■ Exercise
In the rows below, swap "screenshot" for "screen capture" and leave everything else unchanged. Omit the pictures from your answer.

■ Dataset
----------------
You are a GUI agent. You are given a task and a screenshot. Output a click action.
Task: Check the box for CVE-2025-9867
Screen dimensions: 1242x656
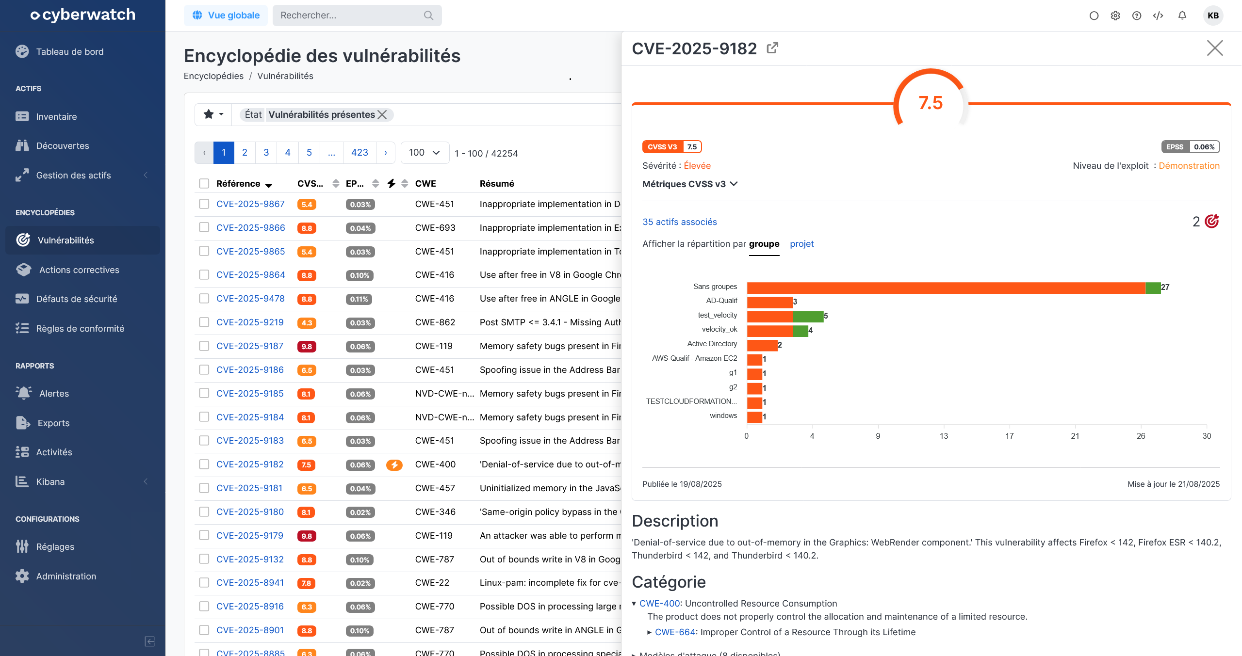pyautogui.click(x=204, y=204)
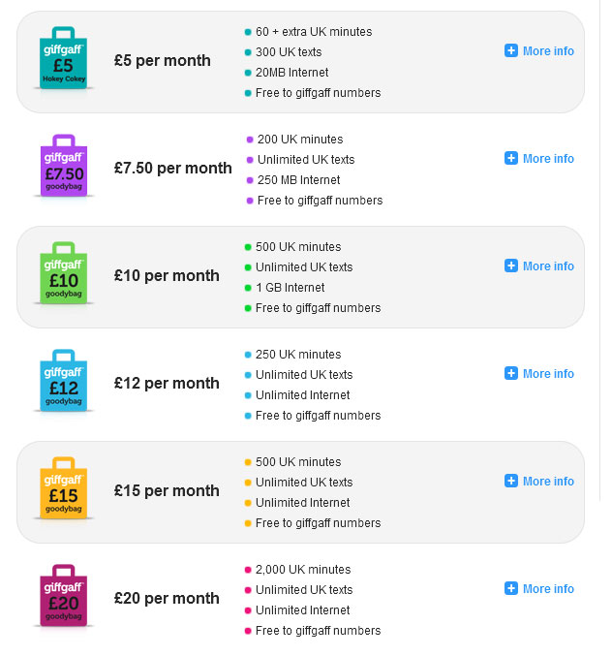Expand plus icon beside £12 plan
The image size is (612, 656).
(x=511, y=373)
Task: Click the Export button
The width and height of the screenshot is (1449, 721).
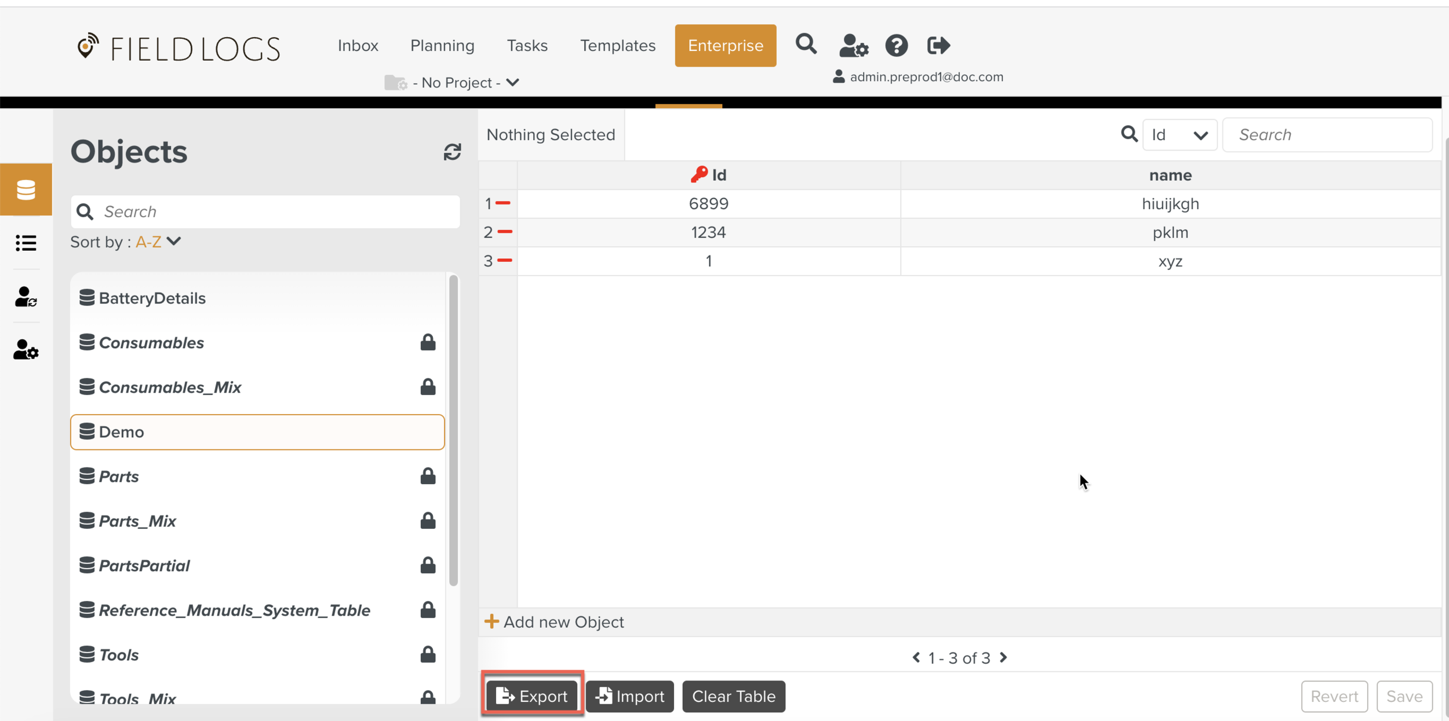Action: pyautogui.click(x=532, y=696)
----------------
■ Full output
You are a GUI agent. You are given a task and a screen capture. Output a click action.
Task: Check the box for CVE-2025-9867
Screen dimensions: 1242x656
pyautogui.click(x=204, y=204)
Expand plus icon beside £12 plan
The image size is (612, 656).
(x=511, y=373)
Task: Click the Export button
The width and height of the screen capture is (1449, 721).
Action: pyautogui.click(x=532, y=696)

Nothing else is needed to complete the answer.